During the first meeting of the Basel Powershell UserGroup , I have done a presentation where I demonstrated how we could tattoo our Windows Image during a deployment for reporting purposes using Windows PowerShell.

Once the deployment is done with information tattooed in the Windows image you need to extend the hardware inventory in Configuration Manager in order to be able to run reports on this newly acquired data.

The tattoo has been done using the OSD Tattooer script? You can find all the information on it right here.

Extending the configuration manager Hardware inventory is actually the logical next step after you have tattooed your machines. By writing this post, we get closer to a complete solution on how to report on your custom assets of your environment in ConfigMgr. Until now, we have used the following components to build our custom data reporting methodology:

  1. WMI Module (To “tattoo” the information in WMI repository.  Main base scripting pillar of the OSD tattooer script).
  2. Tattooing of important information in the Windows image during OSD (OSD Tattooer script)
  3. Extend hardware inventory in Configuration Manager 2012 in order to customize your hardware inventory (This current Post).
  4. Create custom reports based on custom extended hardware inventory (Post still to come ;))

2-How to extend configuration manager hardware inventory?

One thing that is nice In System Center 2012 Configuration Manager, you no longer edit the sms_def.mof file as you did in Configuration Manager 2007. Instead, you can enable and disable WMI classes, and add new classes to collect by hardware inventory by using client settings.

I will walk you through the different steps in order to extend configuration manager hardware inventory by enabling and disabling WMI classes, and how to add a new custom WMI class.

Go to Administation –> Client Settings

extend hardware inventory

When you want to extend hardware inventory in configuration manager, there is one very important tip to note; you can ONLY add a custom WMI class to your hardware inventory when you use the default client settings. (Cf: Technet documentation online).

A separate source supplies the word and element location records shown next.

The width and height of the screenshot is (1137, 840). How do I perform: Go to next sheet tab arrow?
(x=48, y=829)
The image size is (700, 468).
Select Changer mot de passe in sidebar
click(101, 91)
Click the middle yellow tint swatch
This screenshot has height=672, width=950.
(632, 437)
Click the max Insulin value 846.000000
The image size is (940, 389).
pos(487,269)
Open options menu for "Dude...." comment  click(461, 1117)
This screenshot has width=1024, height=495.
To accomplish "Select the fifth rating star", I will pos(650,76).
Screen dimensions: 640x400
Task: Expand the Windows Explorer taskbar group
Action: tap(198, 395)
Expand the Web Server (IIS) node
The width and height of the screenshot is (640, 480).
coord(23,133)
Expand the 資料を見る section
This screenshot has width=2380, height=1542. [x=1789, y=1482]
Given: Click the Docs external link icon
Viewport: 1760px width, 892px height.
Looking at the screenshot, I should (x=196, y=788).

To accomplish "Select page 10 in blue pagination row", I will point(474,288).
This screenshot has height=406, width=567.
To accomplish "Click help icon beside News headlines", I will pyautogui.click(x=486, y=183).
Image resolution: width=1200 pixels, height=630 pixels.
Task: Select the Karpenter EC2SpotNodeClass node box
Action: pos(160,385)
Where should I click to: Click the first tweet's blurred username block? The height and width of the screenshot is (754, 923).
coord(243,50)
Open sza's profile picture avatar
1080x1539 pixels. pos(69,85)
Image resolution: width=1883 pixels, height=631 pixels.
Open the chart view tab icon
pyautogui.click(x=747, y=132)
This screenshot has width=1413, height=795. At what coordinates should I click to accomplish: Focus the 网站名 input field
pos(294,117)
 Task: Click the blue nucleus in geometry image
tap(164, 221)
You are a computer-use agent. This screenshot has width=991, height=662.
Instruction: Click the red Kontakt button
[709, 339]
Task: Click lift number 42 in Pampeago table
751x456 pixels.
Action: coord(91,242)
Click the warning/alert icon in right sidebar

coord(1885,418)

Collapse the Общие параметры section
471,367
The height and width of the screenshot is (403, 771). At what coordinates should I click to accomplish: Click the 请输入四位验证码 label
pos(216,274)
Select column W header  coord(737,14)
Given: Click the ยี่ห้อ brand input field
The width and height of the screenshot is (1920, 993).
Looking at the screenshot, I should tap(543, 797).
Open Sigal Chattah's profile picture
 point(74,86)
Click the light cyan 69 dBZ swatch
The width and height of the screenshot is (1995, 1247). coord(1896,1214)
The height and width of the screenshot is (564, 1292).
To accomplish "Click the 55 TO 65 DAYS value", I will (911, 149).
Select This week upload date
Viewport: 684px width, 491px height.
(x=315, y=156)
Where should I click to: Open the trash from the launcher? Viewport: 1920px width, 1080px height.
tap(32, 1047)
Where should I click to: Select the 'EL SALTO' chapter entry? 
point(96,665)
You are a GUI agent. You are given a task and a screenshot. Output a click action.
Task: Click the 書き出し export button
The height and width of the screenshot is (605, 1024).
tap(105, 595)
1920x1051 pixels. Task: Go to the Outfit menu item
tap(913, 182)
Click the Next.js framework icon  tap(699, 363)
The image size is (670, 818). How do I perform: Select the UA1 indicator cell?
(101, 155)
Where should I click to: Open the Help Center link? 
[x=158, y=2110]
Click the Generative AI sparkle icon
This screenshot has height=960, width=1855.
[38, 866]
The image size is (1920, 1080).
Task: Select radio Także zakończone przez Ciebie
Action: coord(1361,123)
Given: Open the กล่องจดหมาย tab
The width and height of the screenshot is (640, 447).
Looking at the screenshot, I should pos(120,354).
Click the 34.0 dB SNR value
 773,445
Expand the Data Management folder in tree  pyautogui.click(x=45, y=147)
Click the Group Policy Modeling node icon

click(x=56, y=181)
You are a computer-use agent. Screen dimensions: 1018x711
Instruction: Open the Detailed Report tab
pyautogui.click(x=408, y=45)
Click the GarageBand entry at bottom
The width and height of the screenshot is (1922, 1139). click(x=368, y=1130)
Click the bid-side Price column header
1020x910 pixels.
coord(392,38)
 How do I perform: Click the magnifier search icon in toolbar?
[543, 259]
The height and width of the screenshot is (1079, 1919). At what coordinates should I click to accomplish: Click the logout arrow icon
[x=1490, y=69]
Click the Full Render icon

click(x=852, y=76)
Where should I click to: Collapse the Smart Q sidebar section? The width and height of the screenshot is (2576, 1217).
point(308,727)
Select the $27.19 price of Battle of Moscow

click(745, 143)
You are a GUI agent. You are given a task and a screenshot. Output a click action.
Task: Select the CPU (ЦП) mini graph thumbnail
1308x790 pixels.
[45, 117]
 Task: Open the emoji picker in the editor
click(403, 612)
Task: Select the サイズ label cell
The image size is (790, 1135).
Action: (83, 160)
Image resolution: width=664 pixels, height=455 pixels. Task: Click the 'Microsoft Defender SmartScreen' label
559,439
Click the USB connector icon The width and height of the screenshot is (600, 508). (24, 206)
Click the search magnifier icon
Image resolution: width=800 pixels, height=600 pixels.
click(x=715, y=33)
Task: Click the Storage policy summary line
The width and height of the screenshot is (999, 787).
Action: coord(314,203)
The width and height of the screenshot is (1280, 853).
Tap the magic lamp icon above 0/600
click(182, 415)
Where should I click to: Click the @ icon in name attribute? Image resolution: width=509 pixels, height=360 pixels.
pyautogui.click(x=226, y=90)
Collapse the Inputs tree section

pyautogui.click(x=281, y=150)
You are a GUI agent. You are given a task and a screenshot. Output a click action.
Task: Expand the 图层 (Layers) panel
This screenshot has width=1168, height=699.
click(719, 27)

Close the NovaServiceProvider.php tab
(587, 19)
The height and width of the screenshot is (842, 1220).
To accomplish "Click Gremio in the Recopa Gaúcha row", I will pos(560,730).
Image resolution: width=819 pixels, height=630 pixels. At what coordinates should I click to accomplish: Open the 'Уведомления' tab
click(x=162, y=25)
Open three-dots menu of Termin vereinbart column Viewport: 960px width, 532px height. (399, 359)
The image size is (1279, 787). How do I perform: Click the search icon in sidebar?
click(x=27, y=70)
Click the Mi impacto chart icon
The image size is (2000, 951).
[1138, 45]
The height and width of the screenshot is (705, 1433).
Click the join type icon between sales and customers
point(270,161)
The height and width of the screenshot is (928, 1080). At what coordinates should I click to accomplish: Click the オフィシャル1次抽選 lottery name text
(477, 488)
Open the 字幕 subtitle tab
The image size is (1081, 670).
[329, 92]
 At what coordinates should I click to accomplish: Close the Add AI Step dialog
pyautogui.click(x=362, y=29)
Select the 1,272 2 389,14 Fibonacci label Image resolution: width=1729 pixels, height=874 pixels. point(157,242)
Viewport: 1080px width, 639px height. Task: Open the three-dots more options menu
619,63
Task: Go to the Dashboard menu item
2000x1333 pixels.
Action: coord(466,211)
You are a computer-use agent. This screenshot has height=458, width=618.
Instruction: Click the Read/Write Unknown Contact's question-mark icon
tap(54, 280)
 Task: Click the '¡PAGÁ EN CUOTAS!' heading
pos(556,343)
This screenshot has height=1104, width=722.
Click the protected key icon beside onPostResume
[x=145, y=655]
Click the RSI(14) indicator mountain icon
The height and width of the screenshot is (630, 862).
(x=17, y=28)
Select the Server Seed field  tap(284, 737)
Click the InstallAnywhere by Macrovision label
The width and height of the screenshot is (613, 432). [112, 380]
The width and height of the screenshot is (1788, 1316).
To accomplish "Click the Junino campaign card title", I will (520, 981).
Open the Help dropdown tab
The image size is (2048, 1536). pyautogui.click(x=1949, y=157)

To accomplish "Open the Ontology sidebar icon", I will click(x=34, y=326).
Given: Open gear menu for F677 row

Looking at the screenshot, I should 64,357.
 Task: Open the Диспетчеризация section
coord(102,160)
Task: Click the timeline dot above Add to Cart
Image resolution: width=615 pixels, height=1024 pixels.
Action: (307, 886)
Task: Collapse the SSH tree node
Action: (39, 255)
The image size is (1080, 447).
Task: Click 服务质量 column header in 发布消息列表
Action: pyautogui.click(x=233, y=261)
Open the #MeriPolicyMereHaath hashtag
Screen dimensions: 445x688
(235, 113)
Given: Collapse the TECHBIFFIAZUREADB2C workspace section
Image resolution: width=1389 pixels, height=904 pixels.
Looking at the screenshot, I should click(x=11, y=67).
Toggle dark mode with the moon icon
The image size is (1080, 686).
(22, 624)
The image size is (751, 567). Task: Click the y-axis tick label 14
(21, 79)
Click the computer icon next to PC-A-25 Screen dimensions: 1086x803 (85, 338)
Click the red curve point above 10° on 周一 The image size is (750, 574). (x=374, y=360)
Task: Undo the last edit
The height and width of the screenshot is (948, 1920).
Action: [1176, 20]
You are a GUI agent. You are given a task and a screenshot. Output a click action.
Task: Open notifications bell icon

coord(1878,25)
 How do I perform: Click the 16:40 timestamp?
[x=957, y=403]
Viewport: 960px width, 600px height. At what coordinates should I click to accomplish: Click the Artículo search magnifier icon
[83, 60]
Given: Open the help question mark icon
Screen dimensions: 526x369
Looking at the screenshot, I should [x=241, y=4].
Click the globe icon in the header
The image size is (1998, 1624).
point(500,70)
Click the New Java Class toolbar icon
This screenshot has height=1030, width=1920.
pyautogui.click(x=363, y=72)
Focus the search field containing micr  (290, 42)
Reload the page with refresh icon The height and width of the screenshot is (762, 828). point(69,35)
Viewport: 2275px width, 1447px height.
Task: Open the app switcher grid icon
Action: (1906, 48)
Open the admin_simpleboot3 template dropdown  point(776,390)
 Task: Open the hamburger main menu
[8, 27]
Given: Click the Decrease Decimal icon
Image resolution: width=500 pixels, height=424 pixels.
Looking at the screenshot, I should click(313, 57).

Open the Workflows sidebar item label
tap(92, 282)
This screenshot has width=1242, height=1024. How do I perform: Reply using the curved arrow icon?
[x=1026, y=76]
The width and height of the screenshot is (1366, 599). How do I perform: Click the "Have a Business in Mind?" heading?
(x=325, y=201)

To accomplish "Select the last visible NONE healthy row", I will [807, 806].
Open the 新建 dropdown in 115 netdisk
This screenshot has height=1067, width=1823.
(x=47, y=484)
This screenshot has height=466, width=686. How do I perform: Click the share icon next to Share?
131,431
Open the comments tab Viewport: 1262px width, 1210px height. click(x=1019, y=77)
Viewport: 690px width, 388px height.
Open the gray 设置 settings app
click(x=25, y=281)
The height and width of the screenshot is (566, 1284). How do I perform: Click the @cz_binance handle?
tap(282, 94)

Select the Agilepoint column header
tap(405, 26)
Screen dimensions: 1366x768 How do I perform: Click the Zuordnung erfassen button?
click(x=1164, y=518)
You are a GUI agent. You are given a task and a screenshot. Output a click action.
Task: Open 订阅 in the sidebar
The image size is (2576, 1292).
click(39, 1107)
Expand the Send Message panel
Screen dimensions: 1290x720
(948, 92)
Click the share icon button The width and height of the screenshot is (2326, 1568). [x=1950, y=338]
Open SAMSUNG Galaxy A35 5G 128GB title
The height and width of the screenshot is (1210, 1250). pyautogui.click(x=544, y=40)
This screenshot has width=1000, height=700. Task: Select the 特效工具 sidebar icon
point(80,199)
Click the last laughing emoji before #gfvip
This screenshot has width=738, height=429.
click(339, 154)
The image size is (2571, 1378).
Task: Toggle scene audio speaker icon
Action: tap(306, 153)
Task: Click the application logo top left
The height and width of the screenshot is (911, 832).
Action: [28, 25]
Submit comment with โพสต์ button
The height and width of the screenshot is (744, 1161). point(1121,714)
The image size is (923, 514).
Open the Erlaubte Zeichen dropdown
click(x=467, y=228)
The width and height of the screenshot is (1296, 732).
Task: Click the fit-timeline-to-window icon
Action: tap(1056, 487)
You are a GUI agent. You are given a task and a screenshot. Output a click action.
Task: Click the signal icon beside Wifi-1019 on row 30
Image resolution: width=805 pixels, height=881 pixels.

Edit the properties of the default client settings Go to hardware inventory –> Set Classes

extend hardware inventory

Click on Add

extend hardware inventory

Click on connect

extend hardware inventory

Input the ComputerName where you have already applied your WMI changes, and specify the WMI Namespace, and click Connect.

If you have used my OSD Tattooer script, you can leave the WMI NameSpace to the default “rootcimv2”

extend hardware inventory

It will then connect you remotely to your machine and bring you all the hardware inventory classes. Select the appropriate one(s) and click ok.

It is also possible to be granular in your selection, and only choose some specific properties that you would like to report on.

extend hardware inventory

Validate by clicking ok / finish on all the windows left.

This is how you extend configuration manager hardware inventory 🙂

You can force a hardware inventory cycle on a machine. After a while, you will have access to the data in Configuration Manager.

3-How to extended configuration manager hardware inventory? How to verify if the extension worked (server side)

Go to Devices, and right click any device where you have forced an “Hardware inventory” evaluation cycle.

The Hardware Evaluation cycle might take a while to finish. So you will most likley need to be a bit patient before beeing able to see any results.

Right click any machine, and select start –> Ressource Explorer

Under hardware you should see your freshly inventoried WMI class.

configmgr ressource explorer

3-How to extended configuration manager hardware inventory? How to verify if the extension worked (client side)

In order to see if the extend hardware inventory in configuration manager worked locally on a client, you can go to the AgentInventory.log log file, and if you search for you WMI Class name (In my case, it is BPUG) , you should find it somewhere.